“Then he’s a man we don’t need to conciliate, if he won’t behave?”

“No. I can’t say that. He’s made himself very popular round here by that case and by being friendly to people. I don’t think, if he’s going into politics, that it will do to fight him.”

“He’s such a green hand that we ought to be able to down him.”

“He’s new, but he’s a pretty cool, knowing chap, I think. I had one experience with him, which showed me that any man who picked him up for a fool would drop him quick.” Then he told how Dennis’s fine had been remitted.

In the next few weeks Peter met a good many men who wanted to talk politics with him. Gallagher brought some; Dennis others; his fellow-ward delegates, more. But Peter could not be induced to commit himself. He would talk candidates and principles endlessly, but without expressing his own mind. Twice he was asked point blank, “Who’s your man?” but he promptly answered that he had not yet decided. He had always read a Democratic paper, but now he read two, and a Republican organ as well. His other reading lessened markedly, and the time gained was spent in talking with men in the “district.” He even went into the saloons and listened to the discussions.

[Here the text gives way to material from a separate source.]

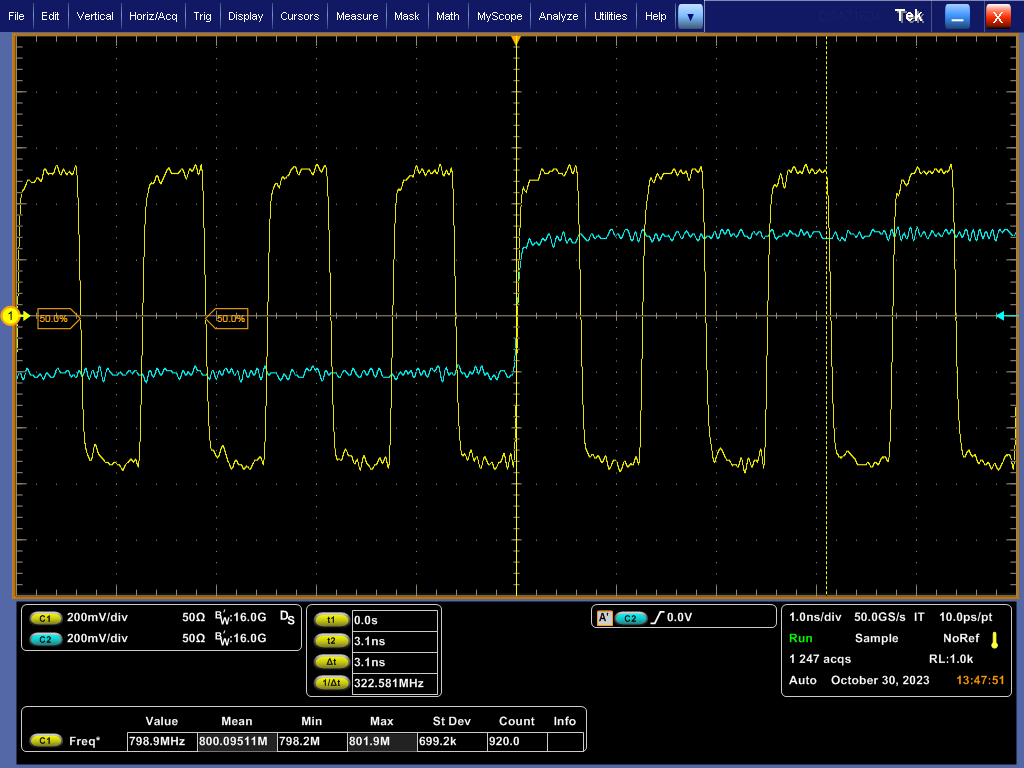
Task: Click the 50.0% trigger level marker
Action: tap(57, 317)
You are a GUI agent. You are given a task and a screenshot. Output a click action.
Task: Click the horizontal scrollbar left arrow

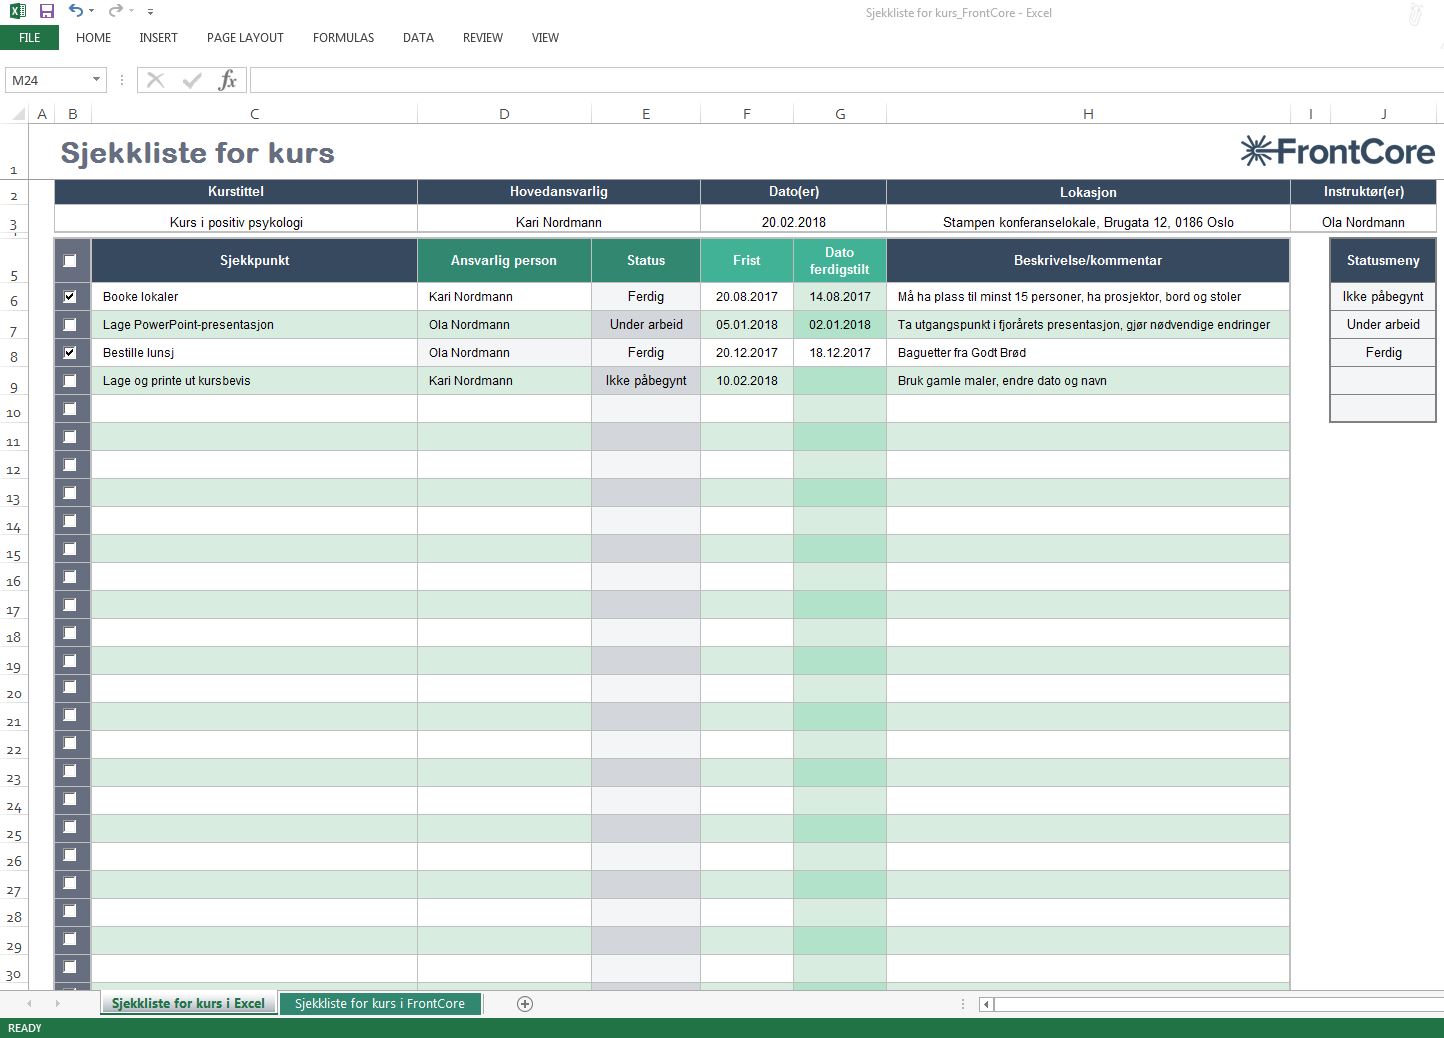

“I don’t drink,” he had to explain several times, “because my mother doesn’t like it.” For some reason this explanation seemed to be perfectly satisfactory. One man alone sneered at him. “Does she feed yer still on milk, sonny?” he asked. “No,” said Peter, “but everything I have comes from her, and that’s the kind of a mother a fellow wants to please; don’t you think so?” The sneerer hesitated, and finally said he “guessed it was.” So Peter was made one of them, and smoked and listened. He said very little, but that little was sound, good sense, and, if he did not talk, he made others do so; and, after the men had argued over something, they often looked at Peter, rather than at their opponents, to see if he seemed to approve of their opinions.

“It’s a fine way he has wid the b’ys,” Dennis told his mother. “He makes them feel that he’s just the likes av them, an’ that he wants their minds an’ opinions to help him. Shure, they’d rather smoke one pipe av his tobaccy than drink ten times at Gallagher’s expense.”

After Peter had listened carefully and lengthily, he wrote to “The Honorable Lemuel Porter, Hudson, N.Y.,” asking him if he could give him an hour’s talk some day. The reply was prompt, and told Peter that Porter would be glad to see him any time that should suit his convenience. So Peter took a day off and ran up to Hudson.

“I am trying to find out for whom I should vote,” he explained to Porter. “I’m a new man at this sort of thing, and, not having met any of the men talked of, I preferred to see them before going to the convention.”

Porter found that Peter had taken the trouble to go over a back file of papers, and read some of his speeches.